Non deve essere casuale, infatti, che il titolo scelto sia stato: «Parliamo al futuro». La Penna ha fatto una lunga introduzione su quello che in questi mesi la Regione Lazio ha fatto per migliorare le condizioni di molti settori della vita quotidiana, dalla sanità ai trasporti alle infrastrutture, passando per le attività produttive. «Abbiamo condotto una battaglia politica forte e determinata per salvare i punti di primo intervento. Lo abbiamo fatto con serieà e capacità. I Ppi non vengono smantellati, restano con gli stessi servizi, le stesse attribuzioni e lo stesso personale». In questi giorni, oltre al bilancio che inciderà sul destino dei territori, come ha spiegato La Penna, si parla anche di rifiuti. E il consigliere regionale avverte: «Il ciclo dei rifiuti va chiuso in ogni provincia e ognuno deve essere autonomo. Quindi mettiamoci in testa che devono essere realizzati impianti di compostaggio e discariche di servizio». In questo ultimo tema sgombra però il campo da equivoci: «Non può essere Borgo Montello, che ha già dato ed è ormai satura».

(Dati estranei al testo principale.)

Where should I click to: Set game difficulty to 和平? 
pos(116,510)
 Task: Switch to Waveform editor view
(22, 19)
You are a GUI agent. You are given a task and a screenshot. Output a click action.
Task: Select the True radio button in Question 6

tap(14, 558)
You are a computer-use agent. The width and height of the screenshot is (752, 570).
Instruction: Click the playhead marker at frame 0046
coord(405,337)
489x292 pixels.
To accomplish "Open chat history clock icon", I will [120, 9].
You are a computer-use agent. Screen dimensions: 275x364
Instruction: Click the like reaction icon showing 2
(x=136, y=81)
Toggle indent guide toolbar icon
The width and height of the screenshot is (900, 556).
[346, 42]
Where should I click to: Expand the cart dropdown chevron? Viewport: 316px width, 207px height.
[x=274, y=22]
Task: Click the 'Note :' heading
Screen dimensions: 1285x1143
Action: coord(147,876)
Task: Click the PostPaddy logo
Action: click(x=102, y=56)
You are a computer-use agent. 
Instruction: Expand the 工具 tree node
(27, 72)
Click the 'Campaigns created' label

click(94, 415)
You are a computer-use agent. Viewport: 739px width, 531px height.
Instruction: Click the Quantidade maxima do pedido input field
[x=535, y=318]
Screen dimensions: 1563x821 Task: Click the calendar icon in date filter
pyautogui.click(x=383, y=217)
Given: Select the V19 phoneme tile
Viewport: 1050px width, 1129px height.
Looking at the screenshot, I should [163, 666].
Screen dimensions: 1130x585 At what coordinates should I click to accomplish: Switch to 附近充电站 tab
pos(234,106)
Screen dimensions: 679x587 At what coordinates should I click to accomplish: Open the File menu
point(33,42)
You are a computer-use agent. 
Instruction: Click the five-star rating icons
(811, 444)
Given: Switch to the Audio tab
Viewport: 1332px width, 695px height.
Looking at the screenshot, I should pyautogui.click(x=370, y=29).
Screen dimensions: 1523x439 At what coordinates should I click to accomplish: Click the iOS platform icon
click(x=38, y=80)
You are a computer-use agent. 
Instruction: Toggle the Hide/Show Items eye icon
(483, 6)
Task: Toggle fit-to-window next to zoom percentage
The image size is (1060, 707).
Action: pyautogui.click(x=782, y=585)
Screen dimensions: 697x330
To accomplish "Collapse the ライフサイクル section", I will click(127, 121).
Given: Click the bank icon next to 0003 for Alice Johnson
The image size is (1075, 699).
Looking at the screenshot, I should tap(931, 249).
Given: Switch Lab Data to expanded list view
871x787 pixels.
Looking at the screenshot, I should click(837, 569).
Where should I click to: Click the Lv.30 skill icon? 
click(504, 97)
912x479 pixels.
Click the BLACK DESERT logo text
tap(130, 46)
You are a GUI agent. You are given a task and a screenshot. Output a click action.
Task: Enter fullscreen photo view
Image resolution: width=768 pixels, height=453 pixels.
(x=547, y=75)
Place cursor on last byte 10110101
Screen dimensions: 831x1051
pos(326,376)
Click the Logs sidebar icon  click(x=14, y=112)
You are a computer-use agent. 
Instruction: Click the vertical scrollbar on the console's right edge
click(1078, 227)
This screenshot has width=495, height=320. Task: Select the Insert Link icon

Ma è chiaro che il centro dell'attenzione è stato catturato dal concetto di un nuovo Pd, quello che sia La Penna sia Buschini oggi sognano. Il presidente del Consiglio regionale, originario di Frosinone, vede i due territori come un corpo unico. «Siamo qui oggi perché Latina e Frosinone devono agire e battersi insieme. Hanno caratteristiche e problematiche comuni, quindi servono soluzioni comuni. La regione di 7 anni fa era la Regione dei debiti milionari sulla sanità. Oggi si può criticare la nostra azione, è legittimo, ma noi investiamo. Facciamo l'elenco delle cose che ha già elencato Salvatore. Accanto a tutte le cose che dovremo fare le mie priorità sono liste d'attesa e pronto soccorso. Noi più di tante regioni spendiamo tutti i fondi europei delle programmazioni». Poi Buschini è passato al lato politico, al Pd nuovo da costruire insieme. «Con Salvatore, al di là del ruolo istituzionale, vogliamo insieme lavorare per un nuovo Pd. Dobbiamo aprire questo nuovo corso senza paura. A prescindere dalle tessere di partito serve una forza politica fatta di alleanze sociali che parli con mondi produttivi e ed associativi ed insieme ad essi proponga soluzioni, idee e progetti. Oggi deve essere solo un inizio».